Andrew Woods, the center’s director, contends that Nevada’s future workforce is largely going to be coming from outside of the state. Las Vegas is competing with other secondary U.S. cities, including Phoenix, Salt Lake City, Denver and Austin, to lure highly skilled workers, he said. This will be the challenge for Apex as it competes nationally with other cities’ growing industrial sectors.

The city of North Las Vegas has already attracted several high-profile companies to Apex, including a HeyDude distribution center that’s set to open later this year, a distribution center for Smith’s parent company Kroger and an AirLiquid liquid hydrogen plant, representing a total of $126 million in capital investment, 203 acres developed and more than 470 jobs created with an average wage of $27.35 an hour.

Additionally, aluminum beverage can maker Ball Corp. unveiled plans in 2021 to build a plant at Apex and developer VanTrust Real Estate bought roughly 350 acres the same year with plans for a 4.5 million-square-foot industrial park there.

Luke said Apex is luring companies and the entire Las Vegas Valley is benefiting from industrial job growth in the process.

“I think that’s kind of been a misconception about the Las Vegas Valley is that we don’t have a skilled labor force,” he said. “With all of the folks moving into the valley in the last 10 years, and the growth in charter schools and the growth in technical academies, and then the additional curriculum that UNLV and the College of Southern Nevada has now, they’ve been accounting for that work gap.”

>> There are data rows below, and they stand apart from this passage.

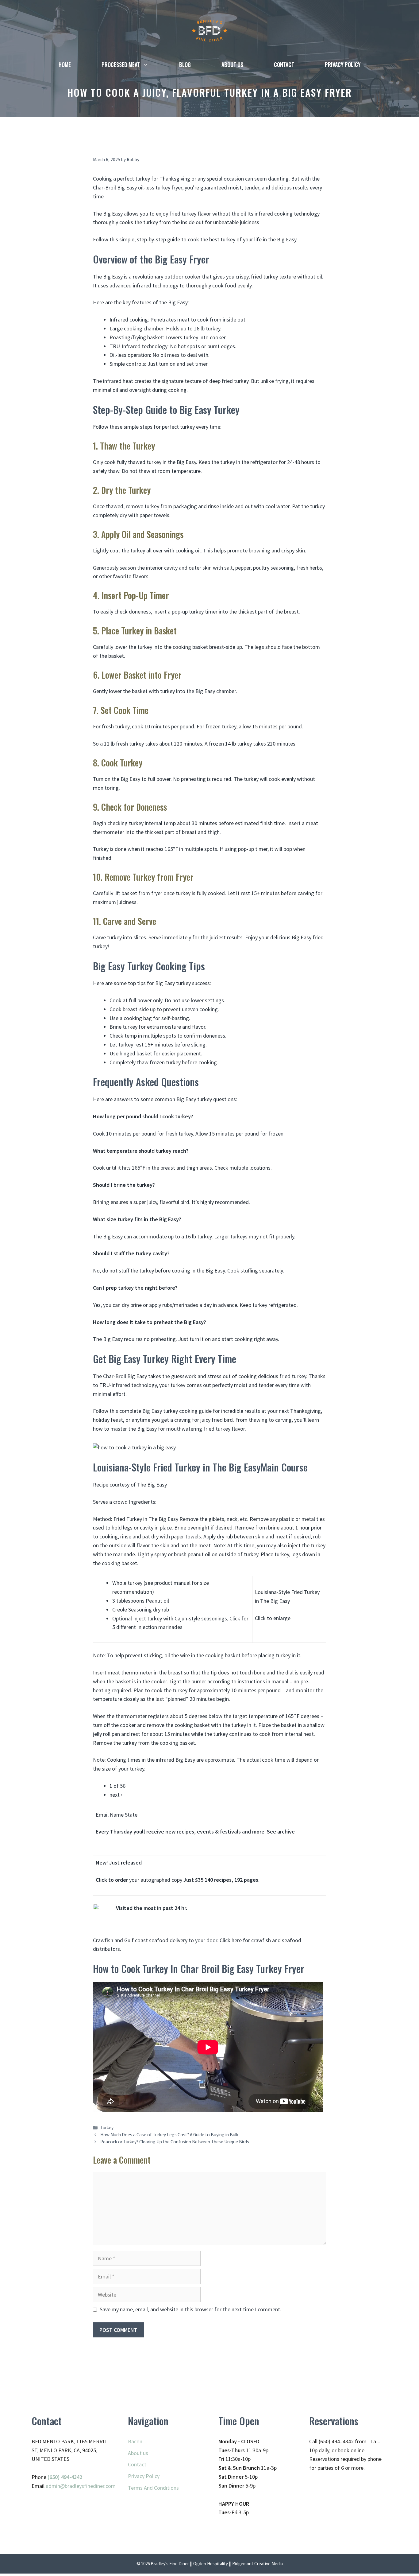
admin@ (55, 2485)
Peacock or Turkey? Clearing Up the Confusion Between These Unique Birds (174, 2142)
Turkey (106, 2127)
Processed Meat (121, 64)
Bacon (135, 2441)
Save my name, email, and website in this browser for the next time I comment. (190, 2309)
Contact (284, 64)
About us (232, 64)
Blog (185, 64)
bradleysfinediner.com (90, 2485)
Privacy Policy (343, 64)
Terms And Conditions (153, 2487)
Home (65, 64)
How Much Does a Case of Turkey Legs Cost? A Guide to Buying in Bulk (169, 2135)
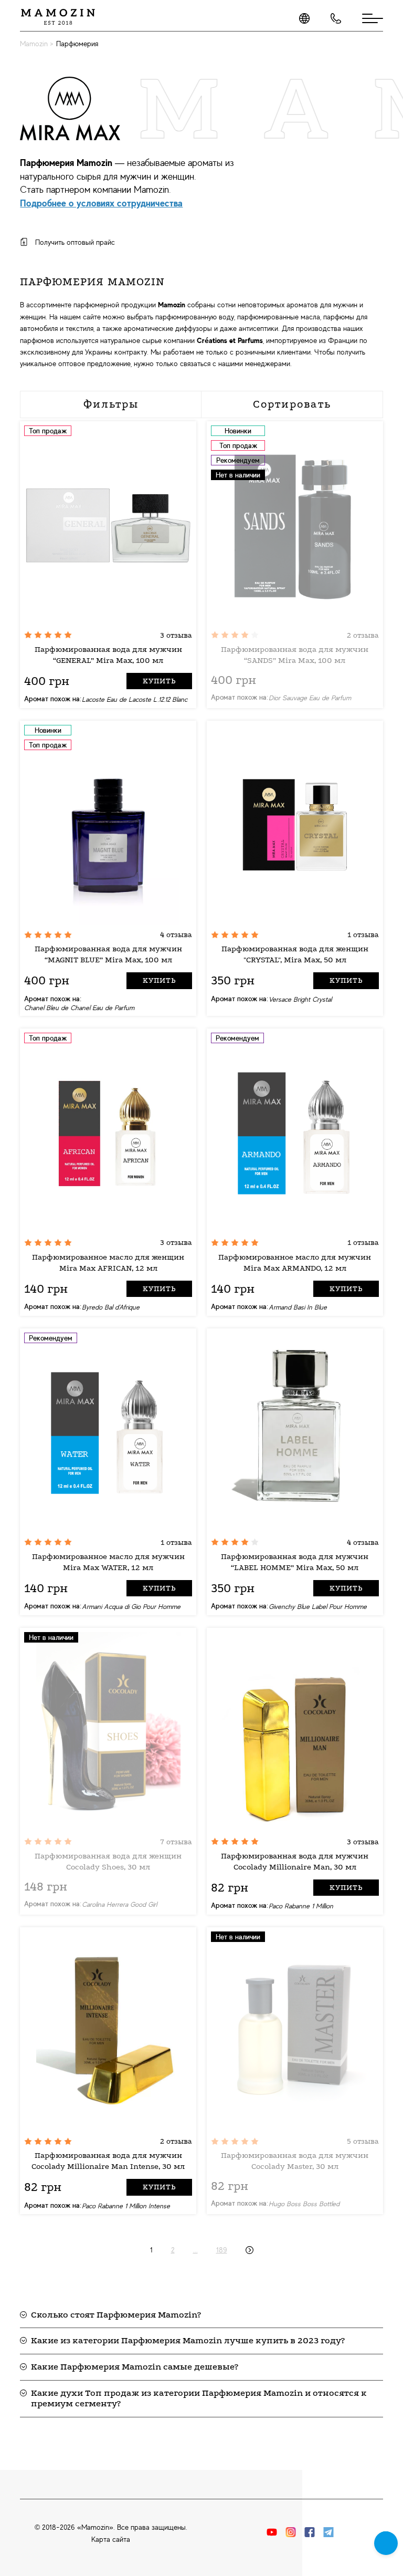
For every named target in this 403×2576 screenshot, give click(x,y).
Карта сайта (110, 2539)
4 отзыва (176, 934)
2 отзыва (363, 635)
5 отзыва (363, 2141)
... (195, 2250)
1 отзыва (363, 934)
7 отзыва (176, 1841)
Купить (159, 681)
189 (221, 2250)
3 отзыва (176, 635)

One of the massive drivers for creating skilled workers over the past few years has been UNLV. Marta Meana, a professor of psychology and part of the university’s Strategic STEM (science, technology, engineering and mathematics) Initiative, said several programs have been developed to help bolster the valley’s skilled labor force, including Young Rebels, a summer program for K-12 students and the entrepreneurial President’s Innovation Challenge. Plus, millions of dollars in funding from the National Science Foundation has gone to STEM education in Nevada.

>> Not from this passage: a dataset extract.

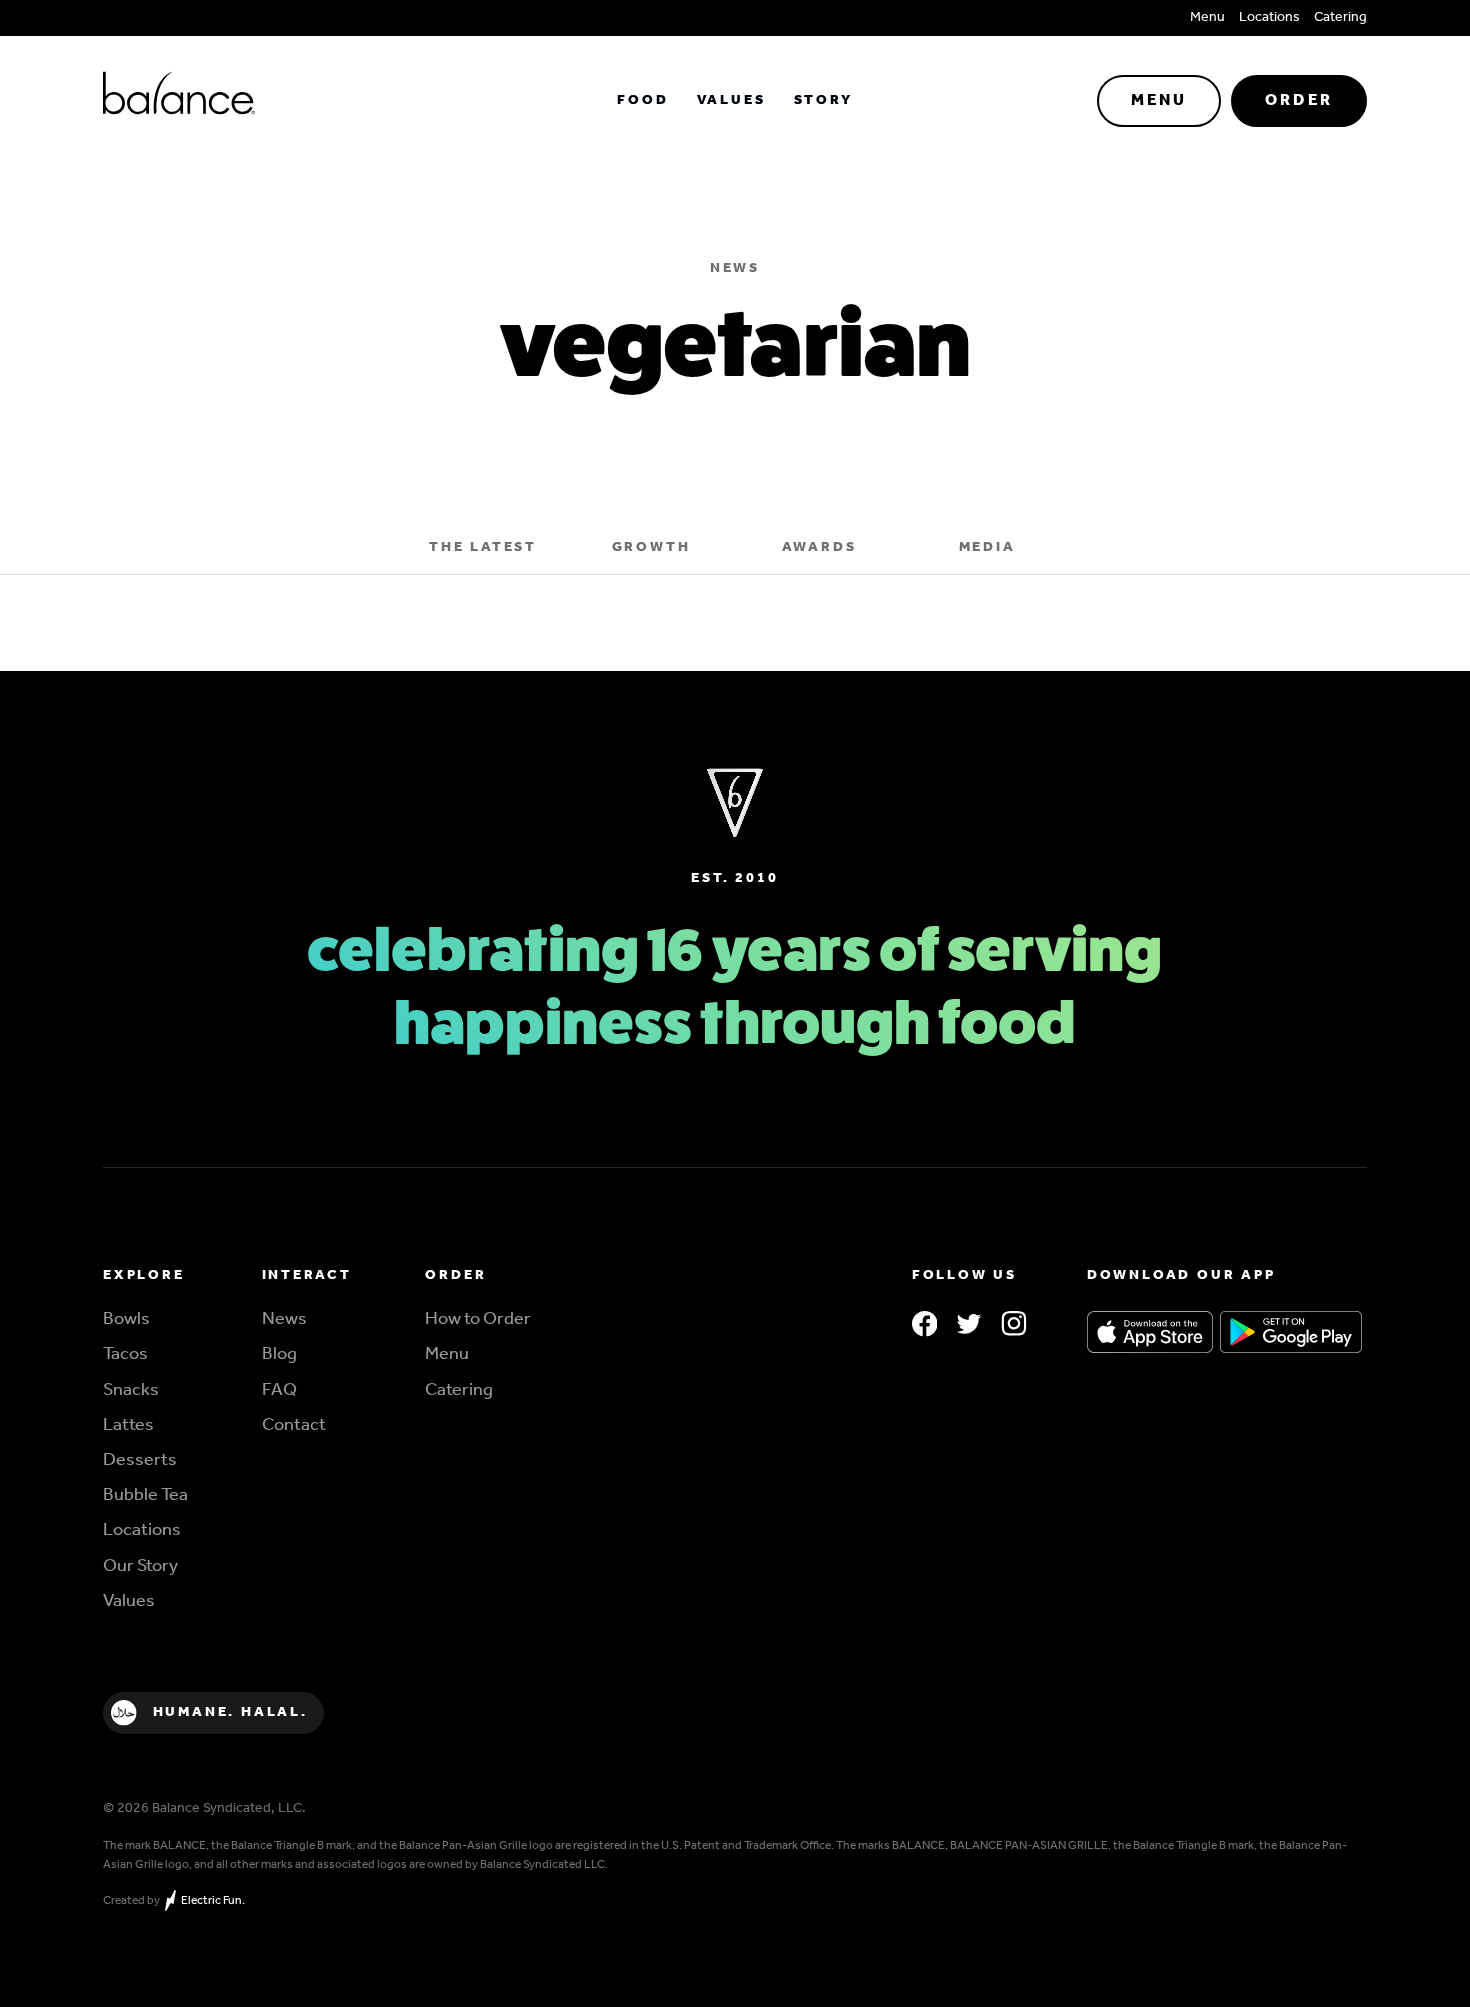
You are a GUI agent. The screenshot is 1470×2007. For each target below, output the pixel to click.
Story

UNLV’s College of Sciences and Engineering also continues to growth with the Advanced Engineering Building set to open in January 2024.

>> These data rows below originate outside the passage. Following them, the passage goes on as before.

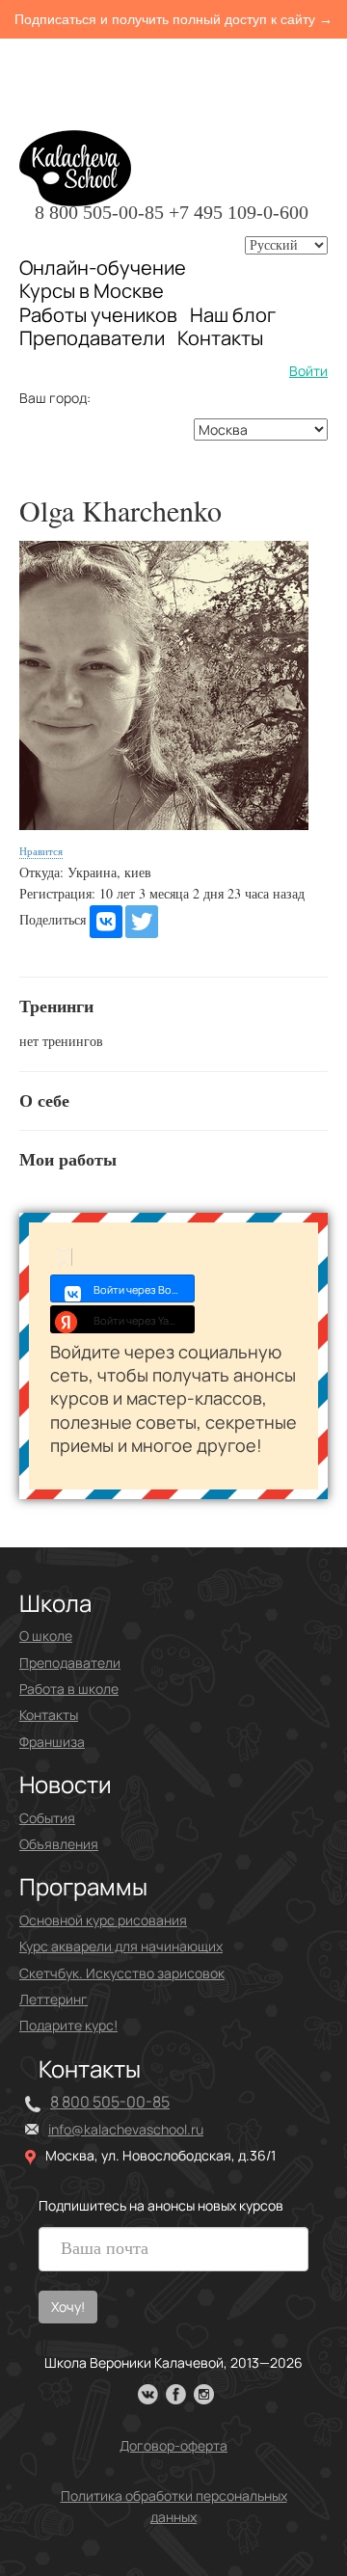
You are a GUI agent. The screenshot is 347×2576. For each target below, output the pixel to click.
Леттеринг (53, 1999)
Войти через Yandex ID (144, 1320)
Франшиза (52, 1741)
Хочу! (68, 2306)
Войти (308, 371)
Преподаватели (92, 338)
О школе (45, 1635)
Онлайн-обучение (102, 268)
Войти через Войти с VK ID (144, 1289)
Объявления (58, 1844)
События (47, 1818)
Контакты (220, 338)
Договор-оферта (173, 2445)
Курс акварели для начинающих (121, 1946)
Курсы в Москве (91, 291)
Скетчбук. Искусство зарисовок (122, 1973)
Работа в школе (69, 1688)
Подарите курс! (68, 2025)
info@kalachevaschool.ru (125, 2129)
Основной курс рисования (103, 1920)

“That’s just the tip of the iceberg, but it is more about growing our STEM workforce than luring them from somewhere else,” Meana said. “That is UNLV’s focus. On the other hand, skilled workers are more likely to move to cities where they know that their children will get a strong STEM education.”

Championing Apex

One of Apex’s biggest political supporters Sen. Catherine Cortez Masto, D-Nev., recently introduced legislation to cut through some of the red tape associated with developing Apex. Her bill is designed to streamline and speed up the development process and promote economic growth by allowing North Las Vegas and the Apex Industrial Park Owners Association to issue permits and get new and existing businesses the utilities they need to operate. Rep. Steven Horsford, D-Nev., has introduced companion legislation in the House of Representatives.

“Apex Industrial Park is creating hundreds of new, good-paying jobs in North Las Vegas, and I’m working in the Senate to make sure Nevada workers have the resources, skills, and support they need to fill them,” Cortez Masto said. “I’ll always support Nevada’s world-class universities, job training programs, and community colleges who are preparing our workers for the jobs of the 21st century.”

John Ramous, a Nevada region partner for Reno-based developer Dermody Properties, helped LogistiCenter at Miner’s Mesa, a 664,300-square-foot logistics facility, get set up at Apex, and the complex is expecting to open sometime in the third quarter of this year.

Despite Apex’s long history, Ramous said the park first started gaining traction in 2008 when the city of North Las Vegas was able to begin buying land from private owners and annex it into the city limits. But this was just the first step in a multistep process of setting up the infrastructure, such as utilities and roadways.

“We always say Nevada’s got a lot of land but then unless you can develop it or it’s ready to be developed, it’s almost meaningless from an economic development standpoint because unless you have the infrastructure, water, sewer, gas, you’re not going to be able to bring any new customers or economic vitality to the area.”